[Collected data entries]
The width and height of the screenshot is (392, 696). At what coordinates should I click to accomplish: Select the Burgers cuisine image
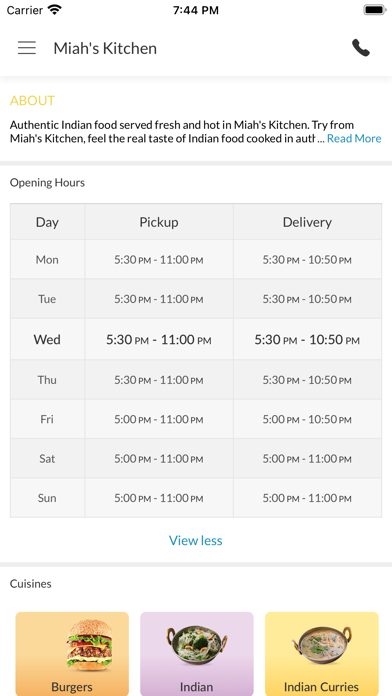pyautogui.click(x=89, y=645)
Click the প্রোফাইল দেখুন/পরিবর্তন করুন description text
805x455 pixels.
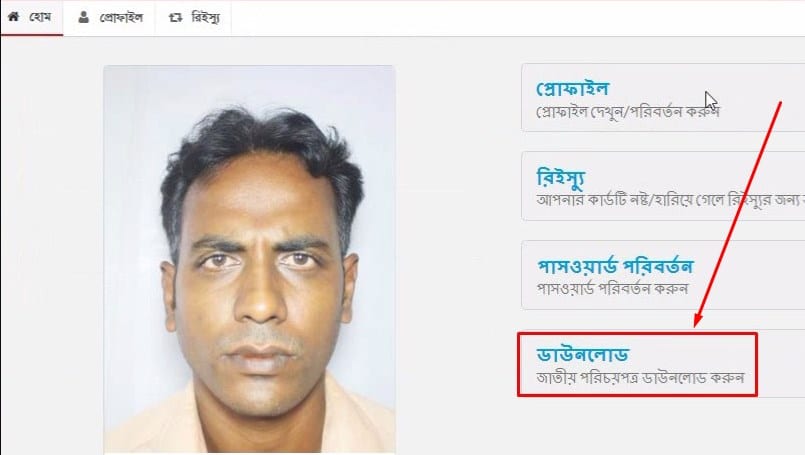[x=627, y=111]
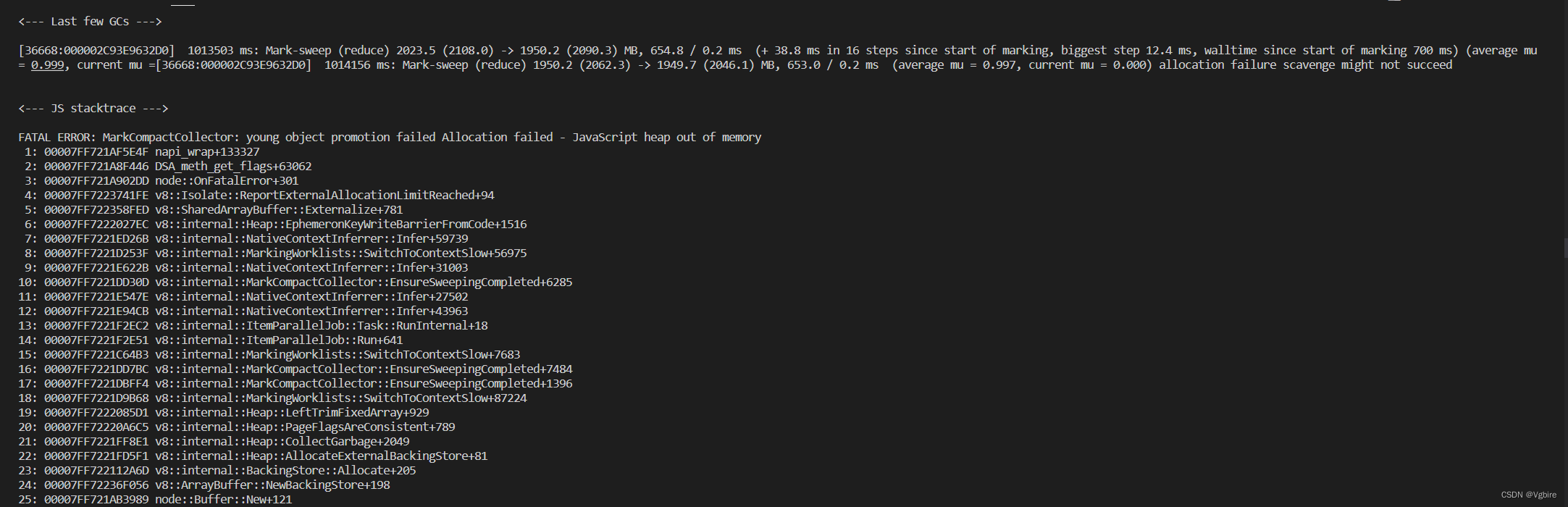Click the terminal scrollbar thumb
Screen dimensions: 1568x507
coord(1565,248)
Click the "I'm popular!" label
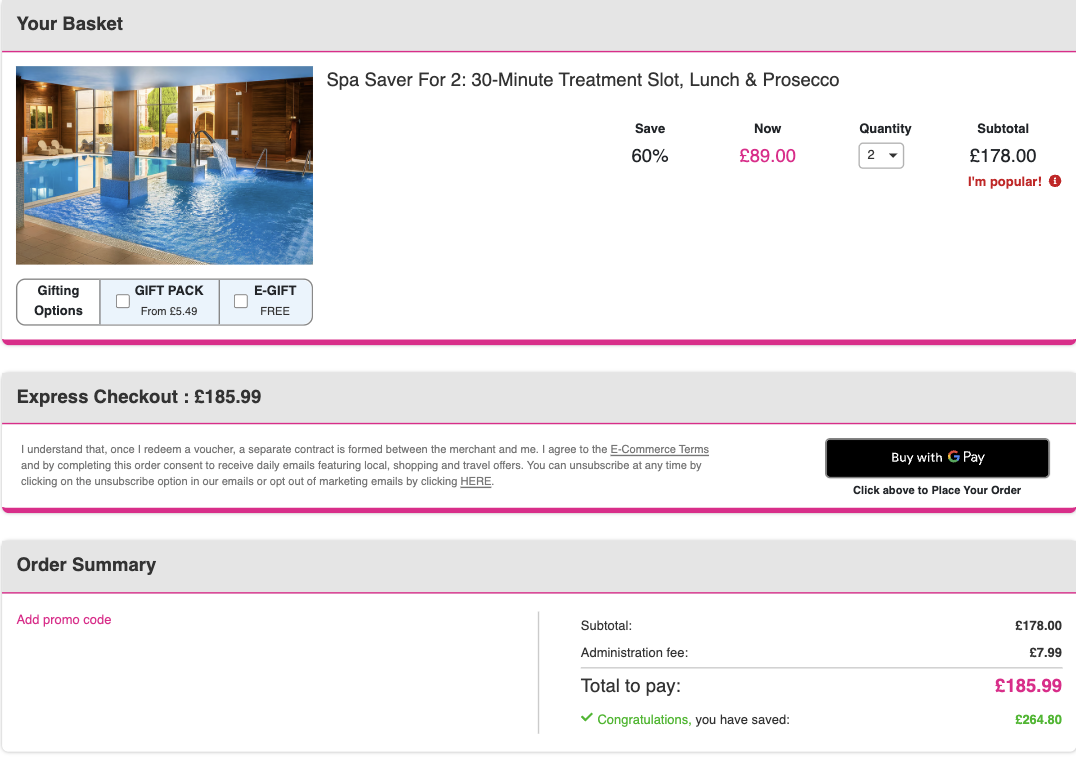Image resolution: width=1076 pixels, height=772 pixels. coord(1004,182)
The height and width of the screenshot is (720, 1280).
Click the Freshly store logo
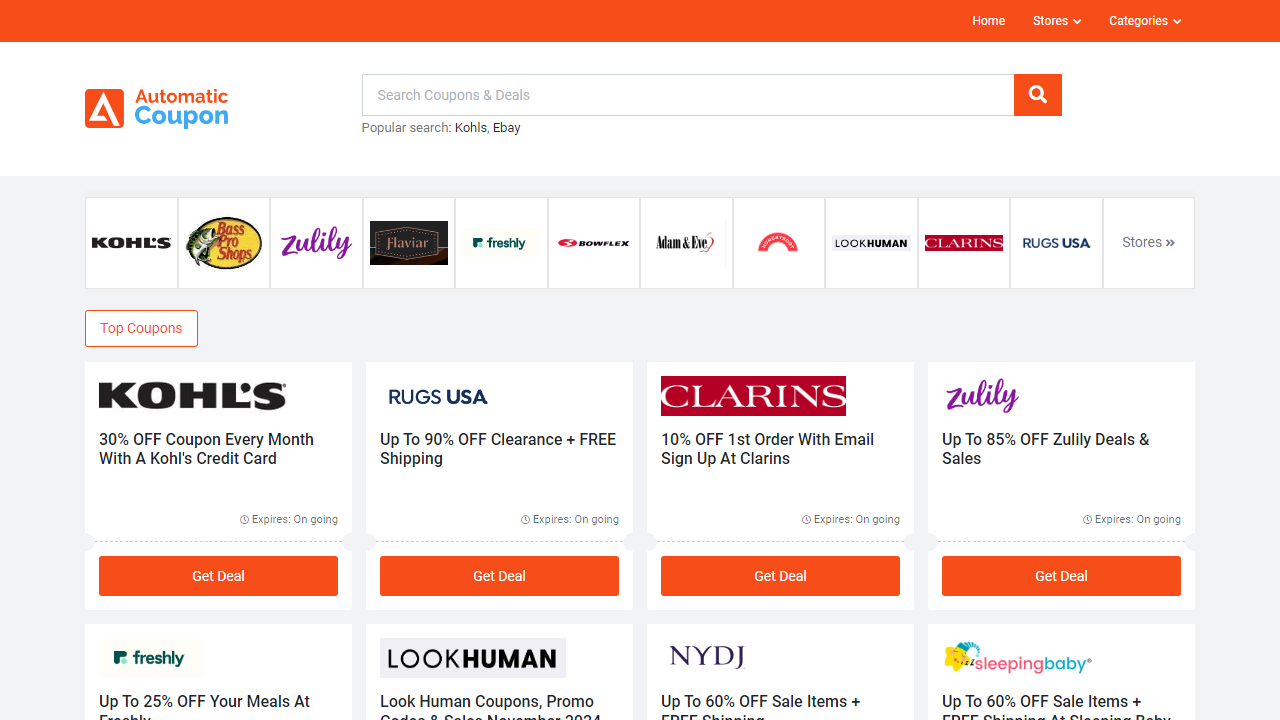[x=501, y=242]
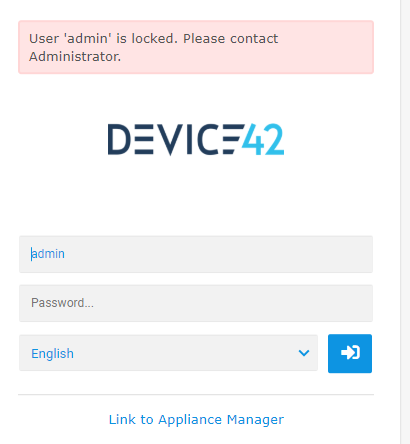The width and height of the screenshot is (410, 444).
Task: Click the 'Password...' placeholder text
Action: point(62,303)
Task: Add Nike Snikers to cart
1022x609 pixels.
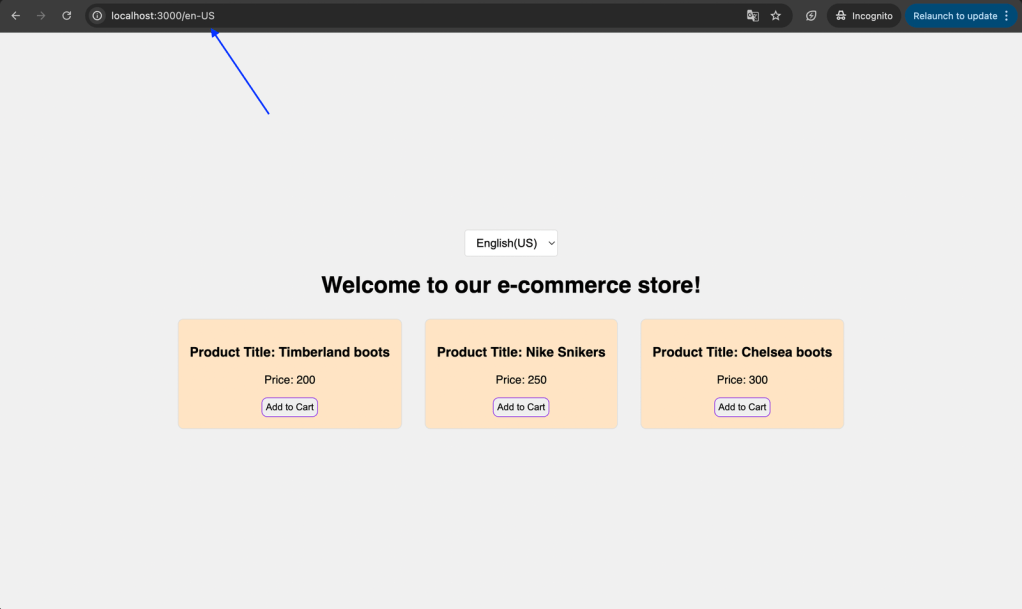Action: [x=521, y=407]
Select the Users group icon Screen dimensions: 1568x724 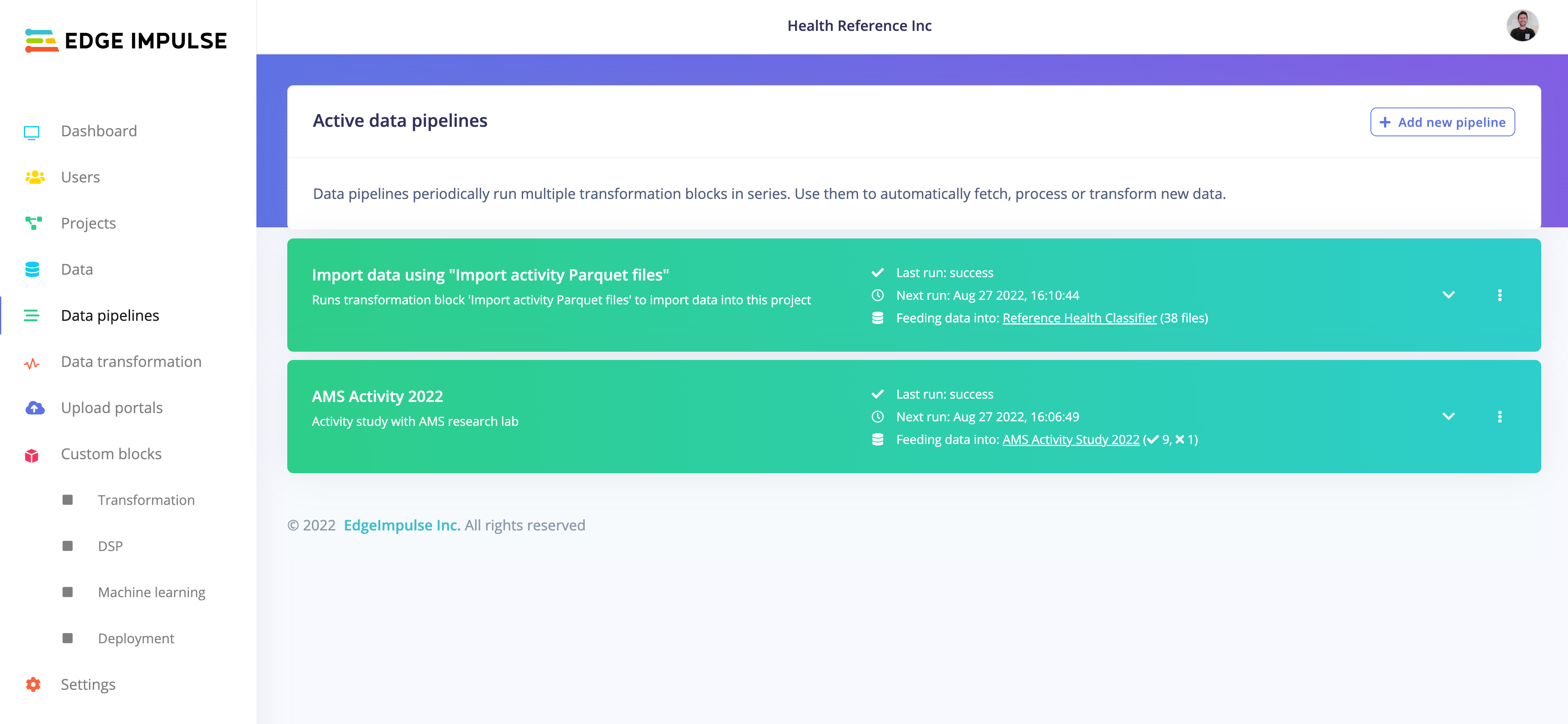(34, 177)
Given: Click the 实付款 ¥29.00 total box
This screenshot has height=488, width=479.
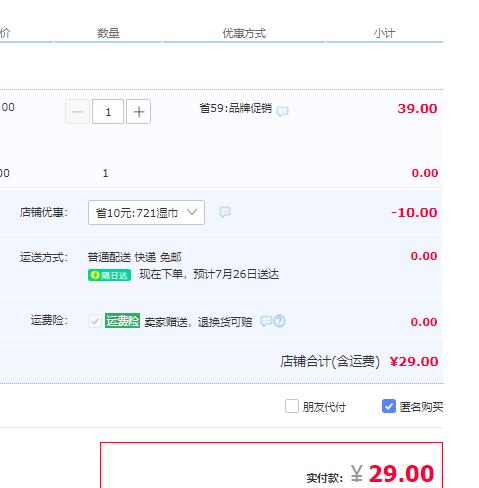Looking at the screenshot, I should coord(271,465).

▶ TASK DIRECTIONS
Transcribe exactly, please, the lines between the start of the records above and the line holding "The height and", counting both of those lines and omitting pictures.

▶ EXPECTED ANSWER
The width and height of the screenshot is (392, 696). At what coordinates should I click to accomplish: Select the Burgers cuisine image
pyautogui.click(x=89, y=645)
Click the প্রোফাইল দেখুন/পরিবর্তন করুন description text
805x455 pixels.
[x=627, y=111]
Click the terminal scrollbar thumb
Screen dimensions: 1568x507
coord(1565,248)
Click the "I'm popular!" label
Image resolution: width=1076 pixels, height=772 pixels. coord(1004,182)
The height and width of the screenshot is (720, 1280).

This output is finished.